Africa is emerging as a big oil and natural gas reserve. As a result lots of new companies have been making their entrance in the Great Lakes region.
As some investments analyst says: ”nothing goes up faster than when you announce a major [oil] find in some geopolitical backwater”. That is precisely what happened with the discovery of oil, an estimated billion barrels, at Lake Albert, one of Great African Lakes – and now Lake Edward, between Uganda and the Democratic Republic of Congo.
This discovery attracted small and relatively unknown companies, like Soco International, Tullow Oil, Dominion Petroleum and others.

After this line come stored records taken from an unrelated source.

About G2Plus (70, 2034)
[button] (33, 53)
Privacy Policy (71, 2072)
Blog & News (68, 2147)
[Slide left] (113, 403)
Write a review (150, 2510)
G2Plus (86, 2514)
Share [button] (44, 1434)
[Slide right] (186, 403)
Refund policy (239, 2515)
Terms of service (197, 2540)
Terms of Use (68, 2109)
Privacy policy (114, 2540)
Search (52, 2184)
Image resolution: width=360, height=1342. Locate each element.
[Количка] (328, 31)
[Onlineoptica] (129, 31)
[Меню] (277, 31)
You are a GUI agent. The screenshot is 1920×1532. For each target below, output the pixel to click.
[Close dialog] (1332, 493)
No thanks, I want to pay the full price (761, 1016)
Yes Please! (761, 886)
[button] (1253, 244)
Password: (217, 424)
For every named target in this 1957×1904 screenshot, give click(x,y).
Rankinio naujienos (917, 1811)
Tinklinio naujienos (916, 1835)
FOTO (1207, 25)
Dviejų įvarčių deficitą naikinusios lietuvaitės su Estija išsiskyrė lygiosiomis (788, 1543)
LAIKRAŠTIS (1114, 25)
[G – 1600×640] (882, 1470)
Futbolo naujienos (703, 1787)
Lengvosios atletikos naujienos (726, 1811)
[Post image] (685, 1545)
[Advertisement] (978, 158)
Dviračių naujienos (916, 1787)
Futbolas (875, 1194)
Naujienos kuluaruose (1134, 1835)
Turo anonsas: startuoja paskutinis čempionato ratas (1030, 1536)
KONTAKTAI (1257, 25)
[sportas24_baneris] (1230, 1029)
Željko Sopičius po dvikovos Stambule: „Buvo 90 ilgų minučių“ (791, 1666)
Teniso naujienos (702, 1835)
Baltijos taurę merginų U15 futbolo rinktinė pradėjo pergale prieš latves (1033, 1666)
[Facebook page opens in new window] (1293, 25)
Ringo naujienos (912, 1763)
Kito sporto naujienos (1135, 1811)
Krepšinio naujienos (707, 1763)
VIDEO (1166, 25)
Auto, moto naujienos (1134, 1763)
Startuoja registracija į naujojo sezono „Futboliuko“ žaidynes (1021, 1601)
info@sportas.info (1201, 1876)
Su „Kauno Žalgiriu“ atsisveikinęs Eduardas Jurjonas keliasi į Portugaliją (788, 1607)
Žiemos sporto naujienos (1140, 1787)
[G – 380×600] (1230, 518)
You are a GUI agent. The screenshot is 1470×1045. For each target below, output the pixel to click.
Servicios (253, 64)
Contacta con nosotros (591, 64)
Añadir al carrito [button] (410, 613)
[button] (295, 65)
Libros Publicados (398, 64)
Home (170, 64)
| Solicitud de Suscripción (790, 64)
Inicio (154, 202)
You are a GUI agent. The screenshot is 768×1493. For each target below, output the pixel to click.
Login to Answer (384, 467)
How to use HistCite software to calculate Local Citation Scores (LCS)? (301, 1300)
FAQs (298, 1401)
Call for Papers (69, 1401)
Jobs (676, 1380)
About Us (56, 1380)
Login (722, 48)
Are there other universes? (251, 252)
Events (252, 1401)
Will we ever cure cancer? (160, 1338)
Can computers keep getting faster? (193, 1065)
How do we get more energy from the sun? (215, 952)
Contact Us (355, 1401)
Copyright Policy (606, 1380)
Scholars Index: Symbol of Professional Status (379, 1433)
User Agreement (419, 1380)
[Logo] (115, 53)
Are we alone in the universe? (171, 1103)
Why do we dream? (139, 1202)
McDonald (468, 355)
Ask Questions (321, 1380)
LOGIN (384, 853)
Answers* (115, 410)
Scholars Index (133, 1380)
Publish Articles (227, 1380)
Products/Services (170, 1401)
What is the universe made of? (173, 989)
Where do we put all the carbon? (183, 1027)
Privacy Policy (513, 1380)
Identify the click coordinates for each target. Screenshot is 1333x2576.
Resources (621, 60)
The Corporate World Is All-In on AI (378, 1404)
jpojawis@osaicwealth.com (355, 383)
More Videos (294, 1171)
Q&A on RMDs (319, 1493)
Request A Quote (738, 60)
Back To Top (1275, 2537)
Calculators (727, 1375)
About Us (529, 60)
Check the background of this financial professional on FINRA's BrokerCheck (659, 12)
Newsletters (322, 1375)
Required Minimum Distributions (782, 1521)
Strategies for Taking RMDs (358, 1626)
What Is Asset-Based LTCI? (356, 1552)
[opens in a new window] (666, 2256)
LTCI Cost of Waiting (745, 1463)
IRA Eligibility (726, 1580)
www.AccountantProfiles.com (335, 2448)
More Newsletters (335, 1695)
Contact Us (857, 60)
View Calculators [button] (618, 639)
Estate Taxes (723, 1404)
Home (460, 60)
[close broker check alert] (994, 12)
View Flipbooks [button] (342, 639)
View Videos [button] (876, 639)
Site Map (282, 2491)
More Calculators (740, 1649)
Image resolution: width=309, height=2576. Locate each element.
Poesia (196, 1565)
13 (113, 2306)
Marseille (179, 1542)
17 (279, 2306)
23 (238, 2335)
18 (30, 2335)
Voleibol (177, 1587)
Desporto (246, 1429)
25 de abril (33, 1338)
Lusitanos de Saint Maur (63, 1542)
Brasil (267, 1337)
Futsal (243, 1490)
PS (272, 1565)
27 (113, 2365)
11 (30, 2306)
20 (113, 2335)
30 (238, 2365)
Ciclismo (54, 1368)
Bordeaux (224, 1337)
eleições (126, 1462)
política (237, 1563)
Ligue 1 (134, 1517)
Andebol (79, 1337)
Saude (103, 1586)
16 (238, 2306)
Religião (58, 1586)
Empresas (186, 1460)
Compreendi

The area is one of the most unstable and conflict prone zones in the word with a staggering 5.4 million death since 1998 in Eastern Congo, also home of the Virunga National park and refuge of the last mountain gorilla population.
But why are investors and companies attracted by political and economic instability in such deadly zones? Why will a London stock exchange company drill and pump oil from a UNESCO protected World Heritage site?
Simple: from the moment that oil was discovered companies could make multi-billion gains. It is one in a hundred chance; “these companies go from little-known penny stocks to multi-billion-dollar mid-majors”. SOCO international with operations in West Africa and Vietnam owns 38.25% of the oil concession in Block V, containing 52% of the Virunga National park, and saw its revenues increase from $48.4 millions in 2010 to $234.2 millions in 2011.
This seems to be not uncommon business for oil companies and investors in this sector – the “smaller, nimble, hungrier companies are” the best they “can go into the less savory parts of the world and get things done” . In other words the less known oil companies are, the more risks they can take and go into zones that other major oil companies such as TOTAL and ENI are ‘diplomatically‘ avoiding, for now…. As SOCO says, recognizing early opportunities and, having early access into regions and projects is one of their company strategies. The oil industry also calls this type of oil enterprises “ wildcatters”; they like risky business and are at the forefront of oil discovery in places where nobody has gone before.
This is also the story of Dominion Petroleum, an oil explorer in East Africa that owned 46,75% participating interest in Block V. In 2011, they drilled their first wildcat well in the Ugandan part of Lake Edward, on the shores of the Queen Elizabeth Park, before being taken over in 2012 by Ophir Energy who is now the owner of the biggest oil concession in the Virunga National Park.
Finding and buying small oil Wildcatters is big business in the oil sector, and quite an advantage for more financially stable oil companies. These major oil companies do not only take advantage of the “falling share prices to snap up cash-hungry explorers” but they also profit from the openings and access that these smaller companies are offering them in no-go-zones. Wildcatters can drill wells far from the usual oil fields, they can operate on the verge of legality and get things done, no matter what. For instance, SOCO has already been sued by the ICCN (Institut Congolais pour la Conservation de la Nature) for illegally entering the Virunga National Park and pushing their oil exploration plans.
Openly forcing exploration in an armed conflict zone or World Heritage site will be too risky for the major oil companies advertising their corporate social responsibility endeavor. However, taking over the shares and participating interests in these controversial concessions when the first wildcat well has been drilled seems to be a lucrative option. Who will be next, SOCO International? Will SOCO sell to GAZPROM, like they did in Libya?
But the most important question remains. Who will be held accountable for pushing oil exploration in a World Heritage site, for ruining 40 years of conservation work and for threatening the stability of the whole Great Lakes region?
A wildcatter, a major oil company or the governments behind these companies?
 Estimate from 1998 to 2009 – Source: http://www.washingtonpost.com/wp-dyn/content/article/2009/08/01/AR2009080101889.html
 Source: SOCO Annual report 2011 – http://www.socointernational.com/index.php?cID=108&cType=document
 The Ugandan part of the Lake Edward is not protected by the Word Heritage site convention as the DRC side, being not a part of The Virunga National Park.